--- Start ---

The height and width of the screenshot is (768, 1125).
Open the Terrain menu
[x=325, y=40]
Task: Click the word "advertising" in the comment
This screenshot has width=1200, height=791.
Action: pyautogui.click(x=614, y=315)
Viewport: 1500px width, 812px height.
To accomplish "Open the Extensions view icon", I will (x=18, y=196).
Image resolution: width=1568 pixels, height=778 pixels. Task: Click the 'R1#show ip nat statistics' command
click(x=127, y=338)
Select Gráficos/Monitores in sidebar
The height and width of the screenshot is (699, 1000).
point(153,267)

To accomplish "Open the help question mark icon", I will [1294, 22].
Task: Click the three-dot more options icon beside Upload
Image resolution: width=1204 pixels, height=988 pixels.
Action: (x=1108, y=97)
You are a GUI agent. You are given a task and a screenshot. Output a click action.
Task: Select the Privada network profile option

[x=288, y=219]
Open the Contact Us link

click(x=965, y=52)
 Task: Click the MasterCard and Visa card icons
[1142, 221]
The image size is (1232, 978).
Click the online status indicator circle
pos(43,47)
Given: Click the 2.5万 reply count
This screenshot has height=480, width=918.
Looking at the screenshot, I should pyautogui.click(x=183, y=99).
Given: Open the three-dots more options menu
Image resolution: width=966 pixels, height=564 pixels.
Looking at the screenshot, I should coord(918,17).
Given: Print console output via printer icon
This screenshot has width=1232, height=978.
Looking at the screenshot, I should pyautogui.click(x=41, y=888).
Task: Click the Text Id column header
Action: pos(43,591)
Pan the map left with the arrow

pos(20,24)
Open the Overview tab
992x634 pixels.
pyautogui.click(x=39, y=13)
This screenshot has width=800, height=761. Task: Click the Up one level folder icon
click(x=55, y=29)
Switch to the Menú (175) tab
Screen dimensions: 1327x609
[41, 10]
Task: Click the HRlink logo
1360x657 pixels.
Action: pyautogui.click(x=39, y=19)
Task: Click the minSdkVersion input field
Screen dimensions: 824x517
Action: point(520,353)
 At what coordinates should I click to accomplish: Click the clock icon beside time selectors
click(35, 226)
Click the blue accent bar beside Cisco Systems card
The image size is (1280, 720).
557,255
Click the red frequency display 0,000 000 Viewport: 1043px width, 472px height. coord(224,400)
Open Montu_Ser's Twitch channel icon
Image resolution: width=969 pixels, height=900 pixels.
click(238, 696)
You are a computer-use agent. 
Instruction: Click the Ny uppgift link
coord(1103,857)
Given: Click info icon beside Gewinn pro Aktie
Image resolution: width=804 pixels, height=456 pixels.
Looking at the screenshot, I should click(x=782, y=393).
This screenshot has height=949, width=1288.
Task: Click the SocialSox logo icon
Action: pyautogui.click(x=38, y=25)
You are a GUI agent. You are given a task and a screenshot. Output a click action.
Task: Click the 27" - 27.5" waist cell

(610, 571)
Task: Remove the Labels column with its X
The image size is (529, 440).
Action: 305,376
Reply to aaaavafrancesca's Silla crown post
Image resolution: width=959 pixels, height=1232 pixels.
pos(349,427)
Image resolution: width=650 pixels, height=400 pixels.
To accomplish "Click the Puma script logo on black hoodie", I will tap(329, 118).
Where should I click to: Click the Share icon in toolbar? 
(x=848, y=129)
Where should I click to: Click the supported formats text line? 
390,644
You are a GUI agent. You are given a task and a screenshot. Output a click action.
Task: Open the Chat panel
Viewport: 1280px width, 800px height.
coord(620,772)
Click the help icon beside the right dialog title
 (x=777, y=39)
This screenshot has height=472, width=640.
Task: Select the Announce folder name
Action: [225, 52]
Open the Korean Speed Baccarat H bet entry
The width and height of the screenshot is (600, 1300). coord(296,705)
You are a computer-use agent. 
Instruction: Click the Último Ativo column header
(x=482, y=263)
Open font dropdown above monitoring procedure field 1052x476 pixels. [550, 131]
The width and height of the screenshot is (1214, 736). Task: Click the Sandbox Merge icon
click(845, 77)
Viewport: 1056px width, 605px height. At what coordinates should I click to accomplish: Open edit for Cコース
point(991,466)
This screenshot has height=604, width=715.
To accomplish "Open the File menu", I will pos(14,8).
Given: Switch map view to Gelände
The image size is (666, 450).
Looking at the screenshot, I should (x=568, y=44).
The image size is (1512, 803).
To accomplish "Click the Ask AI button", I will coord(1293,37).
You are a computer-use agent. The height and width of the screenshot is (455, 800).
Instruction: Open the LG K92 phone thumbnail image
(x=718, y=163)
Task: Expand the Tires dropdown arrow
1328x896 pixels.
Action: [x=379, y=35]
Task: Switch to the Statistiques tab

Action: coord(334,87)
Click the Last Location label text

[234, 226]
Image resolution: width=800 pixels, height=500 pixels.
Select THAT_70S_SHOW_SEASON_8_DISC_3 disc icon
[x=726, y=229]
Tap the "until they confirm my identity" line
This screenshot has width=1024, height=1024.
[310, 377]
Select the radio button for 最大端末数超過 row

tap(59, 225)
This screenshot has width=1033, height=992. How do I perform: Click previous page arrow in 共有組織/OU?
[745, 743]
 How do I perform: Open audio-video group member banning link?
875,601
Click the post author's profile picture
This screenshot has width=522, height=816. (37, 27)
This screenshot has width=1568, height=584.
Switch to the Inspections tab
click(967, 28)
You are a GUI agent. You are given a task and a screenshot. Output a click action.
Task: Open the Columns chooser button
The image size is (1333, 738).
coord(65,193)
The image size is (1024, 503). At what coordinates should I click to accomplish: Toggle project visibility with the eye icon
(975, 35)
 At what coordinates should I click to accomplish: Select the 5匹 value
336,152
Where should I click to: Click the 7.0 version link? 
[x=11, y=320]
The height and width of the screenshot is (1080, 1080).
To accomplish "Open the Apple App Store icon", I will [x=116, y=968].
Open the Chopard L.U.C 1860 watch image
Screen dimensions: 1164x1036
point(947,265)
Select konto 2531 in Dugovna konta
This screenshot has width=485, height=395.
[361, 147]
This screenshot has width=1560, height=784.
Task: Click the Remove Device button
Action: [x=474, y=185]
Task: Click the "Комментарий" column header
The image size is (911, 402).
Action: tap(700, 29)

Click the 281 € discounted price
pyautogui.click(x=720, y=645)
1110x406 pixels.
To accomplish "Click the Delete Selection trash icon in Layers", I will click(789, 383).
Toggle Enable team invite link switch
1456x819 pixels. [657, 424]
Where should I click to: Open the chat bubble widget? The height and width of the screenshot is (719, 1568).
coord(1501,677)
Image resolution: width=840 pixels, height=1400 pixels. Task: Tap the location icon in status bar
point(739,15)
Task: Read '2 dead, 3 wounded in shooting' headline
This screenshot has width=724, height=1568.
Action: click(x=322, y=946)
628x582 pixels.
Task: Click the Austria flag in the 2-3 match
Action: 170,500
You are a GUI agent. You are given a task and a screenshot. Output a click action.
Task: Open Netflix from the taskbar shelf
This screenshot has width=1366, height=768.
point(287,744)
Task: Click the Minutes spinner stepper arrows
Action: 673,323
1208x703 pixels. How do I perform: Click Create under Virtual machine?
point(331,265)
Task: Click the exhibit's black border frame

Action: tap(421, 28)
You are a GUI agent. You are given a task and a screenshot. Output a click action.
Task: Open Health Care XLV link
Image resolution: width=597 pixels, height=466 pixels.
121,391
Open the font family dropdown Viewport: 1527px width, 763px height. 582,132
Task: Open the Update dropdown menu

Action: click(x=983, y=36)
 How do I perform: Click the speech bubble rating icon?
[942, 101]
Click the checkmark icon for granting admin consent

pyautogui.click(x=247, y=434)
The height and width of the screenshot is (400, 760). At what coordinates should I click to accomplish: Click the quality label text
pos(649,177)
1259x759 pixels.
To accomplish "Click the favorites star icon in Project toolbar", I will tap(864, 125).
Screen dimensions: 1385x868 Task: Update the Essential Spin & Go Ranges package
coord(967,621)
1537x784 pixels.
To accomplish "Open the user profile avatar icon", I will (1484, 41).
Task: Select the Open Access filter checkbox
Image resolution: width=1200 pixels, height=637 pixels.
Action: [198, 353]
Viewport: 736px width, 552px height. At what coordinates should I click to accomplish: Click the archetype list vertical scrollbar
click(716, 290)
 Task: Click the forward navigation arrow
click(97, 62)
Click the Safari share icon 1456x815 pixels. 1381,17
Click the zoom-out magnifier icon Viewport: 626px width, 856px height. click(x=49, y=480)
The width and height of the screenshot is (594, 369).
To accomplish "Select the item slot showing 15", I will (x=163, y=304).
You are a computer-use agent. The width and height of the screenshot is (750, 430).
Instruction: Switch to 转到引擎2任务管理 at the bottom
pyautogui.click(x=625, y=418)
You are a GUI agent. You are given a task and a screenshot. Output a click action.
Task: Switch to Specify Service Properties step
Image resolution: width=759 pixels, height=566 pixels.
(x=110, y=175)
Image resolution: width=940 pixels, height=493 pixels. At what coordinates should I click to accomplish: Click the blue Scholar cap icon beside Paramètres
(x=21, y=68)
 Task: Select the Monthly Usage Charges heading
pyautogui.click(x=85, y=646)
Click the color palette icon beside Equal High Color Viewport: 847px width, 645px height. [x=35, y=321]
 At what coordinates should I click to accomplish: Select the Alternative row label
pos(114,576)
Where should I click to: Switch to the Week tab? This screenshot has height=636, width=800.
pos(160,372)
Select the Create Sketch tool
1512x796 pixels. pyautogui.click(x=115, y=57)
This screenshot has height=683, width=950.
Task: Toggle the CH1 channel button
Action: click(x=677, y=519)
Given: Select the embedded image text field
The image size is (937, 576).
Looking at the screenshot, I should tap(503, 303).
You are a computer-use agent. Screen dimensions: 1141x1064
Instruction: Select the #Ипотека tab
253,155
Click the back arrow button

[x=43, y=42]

--- End ---

» SHORT EXERCISE
Copy out the rows from the start through the line containing "will (x=18, y=196).", inclusive.

» TASK ANSWER
The height and width of the screenshot is (768, 1125).
Open the Terrain menu
[x=325, y=40]
Task: Click the word "advertising" in the comment
This screenshot has width=1200, height=791.
Action: pyautogui.click(x=614, y=315)
Viewport: 1500px width, 812px height.
To accomplish "Open the Extensions view icon", I will (x=18, y=196).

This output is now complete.